Data provided:
+---+

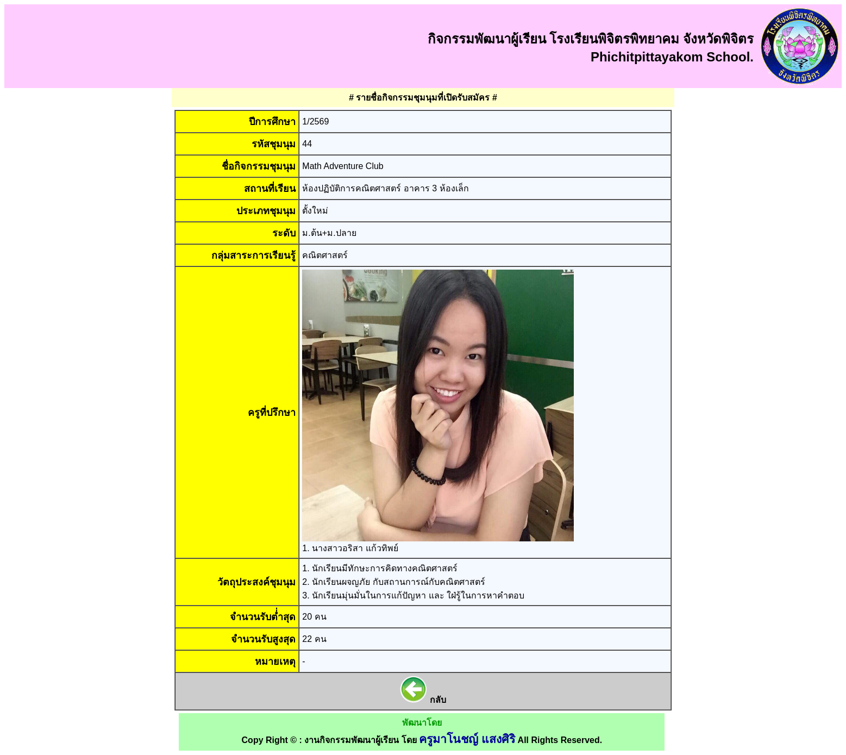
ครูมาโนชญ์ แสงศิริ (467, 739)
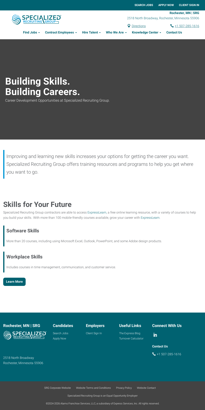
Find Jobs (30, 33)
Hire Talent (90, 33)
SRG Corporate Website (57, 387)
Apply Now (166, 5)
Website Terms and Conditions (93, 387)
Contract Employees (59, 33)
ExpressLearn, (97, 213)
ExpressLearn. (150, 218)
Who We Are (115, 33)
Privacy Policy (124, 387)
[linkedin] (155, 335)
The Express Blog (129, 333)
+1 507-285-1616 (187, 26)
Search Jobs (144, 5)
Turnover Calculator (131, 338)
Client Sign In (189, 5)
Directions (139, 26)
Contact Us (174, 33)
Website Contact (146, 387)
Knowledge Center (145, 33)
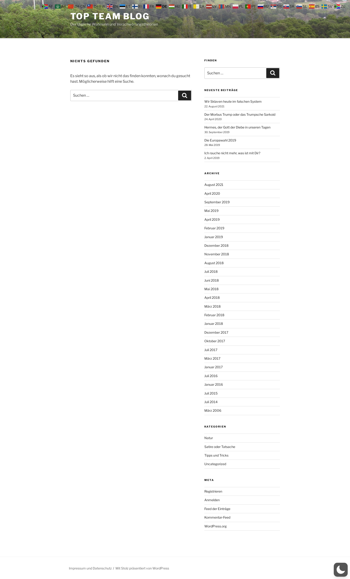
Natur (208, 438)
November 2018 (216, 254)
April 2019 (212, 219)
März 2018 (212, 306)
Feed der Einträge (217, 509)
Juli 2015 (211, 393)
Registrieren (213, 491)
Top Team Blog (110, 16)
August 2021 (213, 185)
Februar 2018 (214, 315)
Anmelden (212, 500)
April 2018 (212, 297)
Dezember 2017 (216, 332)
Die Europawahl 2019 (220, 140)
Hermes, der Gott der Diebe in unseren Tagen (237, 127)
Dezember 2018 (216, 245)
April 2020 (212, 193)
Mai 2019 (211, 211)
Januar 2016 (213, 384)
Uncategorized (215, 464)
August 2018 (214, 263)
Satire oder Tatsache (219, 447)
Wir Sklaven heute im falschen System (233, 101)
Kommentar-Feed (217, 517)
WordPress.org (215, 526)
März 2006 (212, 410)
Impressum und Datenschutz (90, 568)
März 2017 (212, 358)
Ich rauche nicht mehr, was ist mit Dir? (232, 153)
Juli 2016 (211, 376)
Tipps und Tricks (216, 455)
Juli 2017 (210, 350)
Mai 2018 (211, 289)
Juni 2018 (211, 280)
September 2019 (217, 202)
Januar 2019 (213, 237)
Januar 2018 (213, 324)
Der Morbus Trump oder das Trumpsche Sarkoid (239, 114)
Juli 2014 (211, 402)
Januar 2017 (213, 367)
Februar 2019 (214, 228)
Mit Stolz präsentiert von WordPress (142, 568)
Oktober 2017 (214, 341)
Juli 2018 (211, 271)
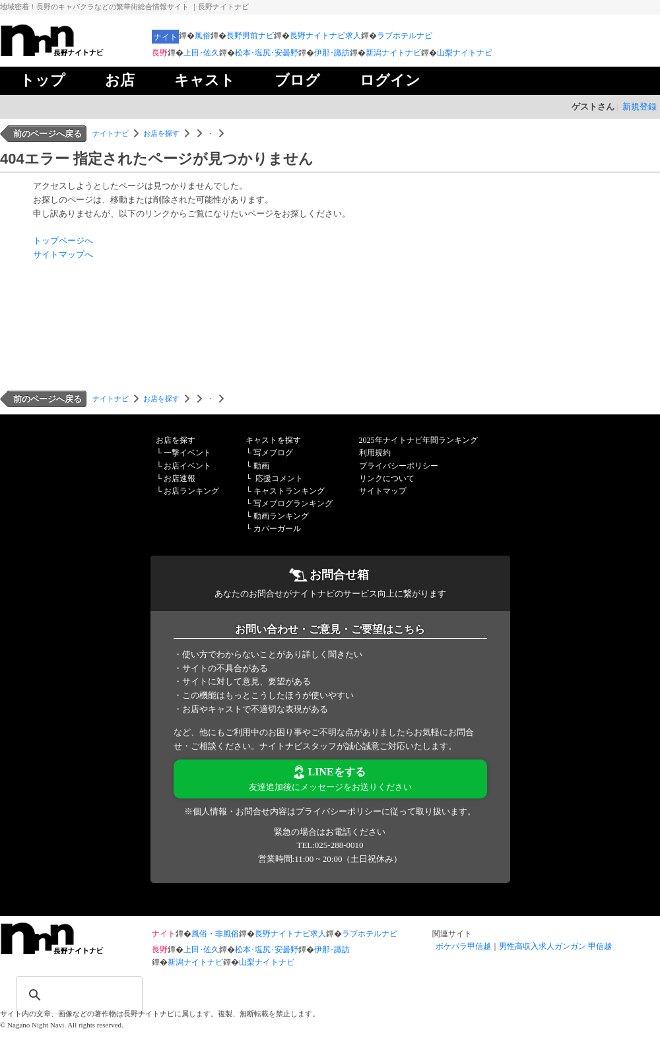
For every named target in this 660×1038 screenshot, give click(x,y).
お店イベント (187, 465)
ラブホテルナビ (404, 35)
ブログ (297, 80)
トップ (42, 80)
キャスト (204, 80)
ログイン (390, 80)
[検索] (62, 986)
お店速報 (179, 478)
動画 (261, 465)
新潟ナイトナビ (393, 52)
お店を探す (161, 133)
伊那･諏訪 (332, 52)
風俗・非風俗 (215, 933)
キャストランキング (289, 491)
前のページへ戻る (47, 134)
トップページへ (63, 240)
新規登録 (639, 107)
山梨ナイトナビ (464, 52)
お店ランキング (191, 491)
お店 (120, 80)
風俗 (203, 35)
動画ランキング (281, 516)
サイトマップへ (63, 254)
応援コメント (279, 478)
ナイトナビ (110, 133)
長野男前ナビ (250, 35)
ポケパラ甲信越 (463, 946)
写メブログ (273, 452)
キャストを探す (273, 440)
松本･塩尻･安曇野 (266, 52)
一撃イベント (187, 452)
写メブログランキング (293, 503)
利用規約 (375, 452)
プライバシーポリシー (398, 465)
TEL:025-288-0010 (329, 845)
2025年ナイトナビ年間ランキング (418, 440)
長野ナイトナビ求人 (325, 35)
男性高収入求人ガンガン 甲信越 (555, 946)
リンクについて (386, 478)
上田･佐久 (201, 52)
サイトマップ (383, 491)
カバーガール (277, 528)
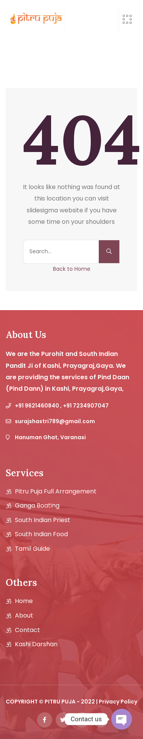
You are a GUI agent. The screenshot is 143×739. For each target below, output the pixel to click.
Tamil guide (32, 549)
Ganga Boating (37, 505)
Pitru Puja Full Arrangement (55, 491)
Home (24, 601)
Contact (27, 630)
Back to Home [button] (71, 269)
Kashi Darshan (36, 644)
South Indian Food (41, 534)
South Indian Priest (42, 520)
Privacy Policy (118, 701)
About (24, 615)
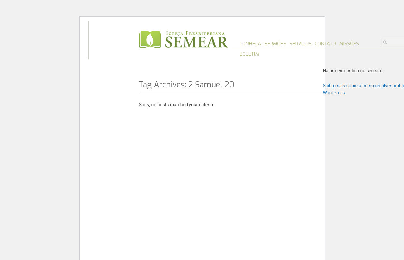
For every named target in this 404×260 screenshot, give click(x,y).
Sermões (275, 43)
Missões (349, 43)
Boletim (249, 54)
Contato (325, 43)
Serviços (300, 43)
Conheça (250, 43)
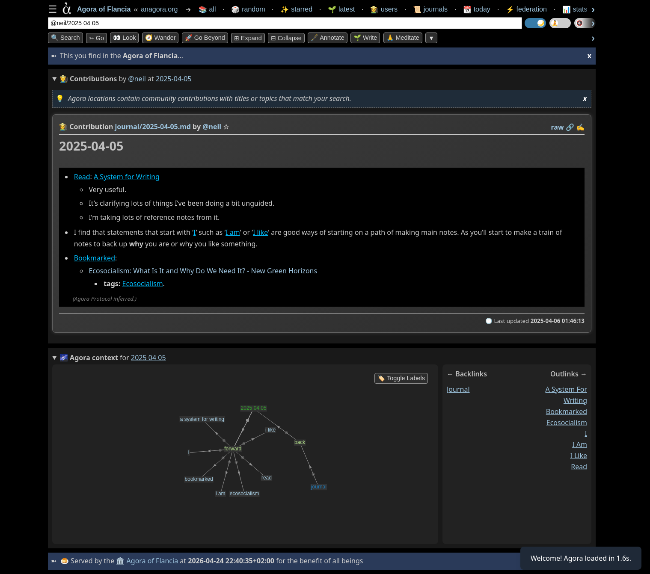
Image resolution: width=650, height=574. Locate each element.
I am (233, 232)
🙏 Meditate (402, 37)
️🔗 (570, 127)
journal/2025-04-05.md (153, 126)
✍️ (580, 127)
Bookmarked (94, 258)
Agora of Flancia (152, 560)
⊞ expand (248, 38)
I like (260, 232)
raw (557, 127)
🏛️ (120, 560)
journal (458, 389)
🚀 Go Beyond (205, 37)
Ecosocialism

+---+

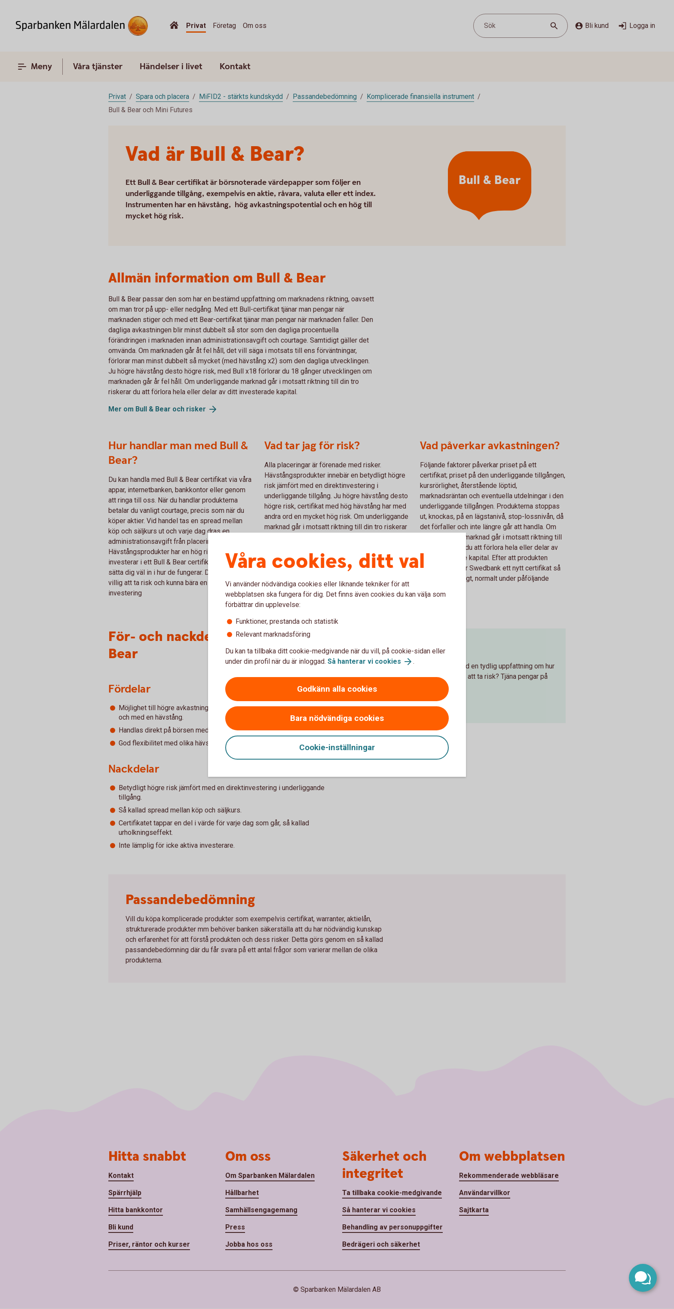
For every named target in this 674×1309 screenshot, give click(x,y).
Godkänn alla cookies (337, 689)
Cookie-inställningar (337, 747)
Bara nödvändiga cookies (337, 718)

+---+

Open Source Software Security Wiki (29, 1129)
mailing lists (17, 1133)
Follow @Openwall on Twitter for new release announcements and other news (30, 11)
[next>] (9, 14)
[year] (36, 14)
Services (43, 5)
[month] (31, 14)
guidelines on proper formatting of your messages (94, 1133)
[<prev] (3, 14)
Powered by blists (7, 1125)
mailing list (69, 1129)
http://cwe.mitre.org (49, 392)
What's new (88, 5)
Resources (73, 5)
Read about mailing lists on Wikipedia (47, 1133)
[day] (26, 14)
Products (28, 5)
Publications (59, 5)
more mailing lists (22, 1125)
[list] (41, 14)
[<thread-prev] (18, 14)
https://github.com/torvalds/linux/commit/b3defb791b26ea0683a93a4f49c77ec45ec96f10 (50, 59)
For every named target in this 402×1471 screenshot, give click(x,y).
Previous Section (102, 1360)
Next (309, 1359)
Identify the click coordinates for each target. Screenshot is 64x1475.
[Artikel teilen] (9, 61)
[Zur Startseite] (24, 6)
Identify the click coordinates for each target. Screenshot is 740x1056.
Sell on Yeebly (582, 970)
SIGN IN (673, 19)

+---+

Stated exercise:
Quote the items word for word, beginning at the line that contains "ครูมาโนชญ์ แสงศิริ (467, 739)" and stopping after the line that contains "利用規約 (375, 452)". Leave the pictures out.

Task solution:
ครูมาโนชญ์ แสงศิริ (467, 739)
Find Jobs (30, 33)
Hire Talent (90, 33)
SRG Corporate Website (57, 387)
Apply Now (166, 5)
Website Terms and Conditions (93, 387)
Contract Employees (59, 33)
ExpressLearn, (97, 213)
ExpressLearn. (150, 218)
Who We Are (115, 33)
Privacy Policy (124, 387)
[linkedin] (155, 335)
The Express Blog (129, 333)
+1 507-285-1616 (187, 26)
Search Jobs (144, 5)
Turnover Calculator (131, 338)
Client Sign In (189, 5)
Directions (139, 26)
Contact Us (174, 33)
Website Contact (146, 387)
Knowledge Center (145, 33)
Natur (208, 438)
November 2018 (216, 254)
April 2019 (212, 219)
März 2018 (212, 306)
Feed der Einträge (217, 509)
Juli 2015 (211, 393)
Registrieren (213, 491)
Top Team Blog (110, 16)
August 2021 (213, 185)
Februar 2018 (214, 315)
Anmelden (212, 500)
April 2018 (212, 297)
Dezember 2017 (216, 332)
Die Europawahl 2019 (220, 140)
Hermes, der Gott der Diebe in unseren Tagen (237, 127)
Dezember 2018 (216, 245)
April 2020 (212, 193)
Mai 2019 (211, 211)
Januar 2016 (213, 384)
Uncategorized (215, 464)
August 2018 (214, 263)
Satire oder Tatsache (219, 447)
Wir Sklaven heute im falschen System (233, 101)
Kommentar-Feed (217, 517)
WordPress.org (215, 526)
März 2006 (212, 410)
Impressum und Datenschutz (90, 568)
März 2017 (212, 358)
Ich rauche nicht mehr, was ist mit Dir? (232, 153)
Juli 2016 (211, 376)
Tipps und Tricks (216, 455)
Juli 2017 (210, 350)
Mai 2018 (211, 289)
Juni 2018 (211, 280)
September 2019 (217, 202)
Januar 2019 (213, 237)
Januar 2018 (213, 324)
Der Morbus Trump oder das Trumpsche Sarkoid (239, 114)
Juli 2014 (211, 402)
Januar 2017 (213, 367)
Februar 2019 (214, 228)
Mit Stolz präsentiert von WordPress (142, 568)
Oktober 2017 (214, 341)
Juli 2018 (211, 271)
For every named target in this 660×1038 screenshot, give click(x,y).
お店イベント (187, 465)
ラブホテルナビ (404, 35)
ブログ (297, 80)
トップ (42, 80)
キャスト (204, 80)
ログイン (390, 80)
[検索] (62, 986)
お店速報 (179, 478)
動画 (261, 465)
新潟ナイトナビ (393, 52)
お店を探す (161, 133)
伊那･諏訪 (332, 52)
風俗・非風俗 (215, 933)
キャストランキング (289, 491)
前のページへ戻る (47, 134)
トップページへ (63, 240)
新規登録 (639, 107)
山梨ナイトナビ (464, 52)
お店ランキング (191, 491)
お店 (120, 80)
風俗 (203, 35)
動画ランキング (281, 516)
サイトマップへ (63, 254)
応援コメント (279, 478)
ナイトナビ (110, 133)
長野男前ナビ (250, 35)
ポケパラ甲信越 (463, 946)
写メブログ (273, 452)
キャストを探す (273, 440)
松本･塩尻･安曇野 (266, 52)
一撃イベント (187, 452)
写メブログランキング (293, 503)
利用規約 (375, 452)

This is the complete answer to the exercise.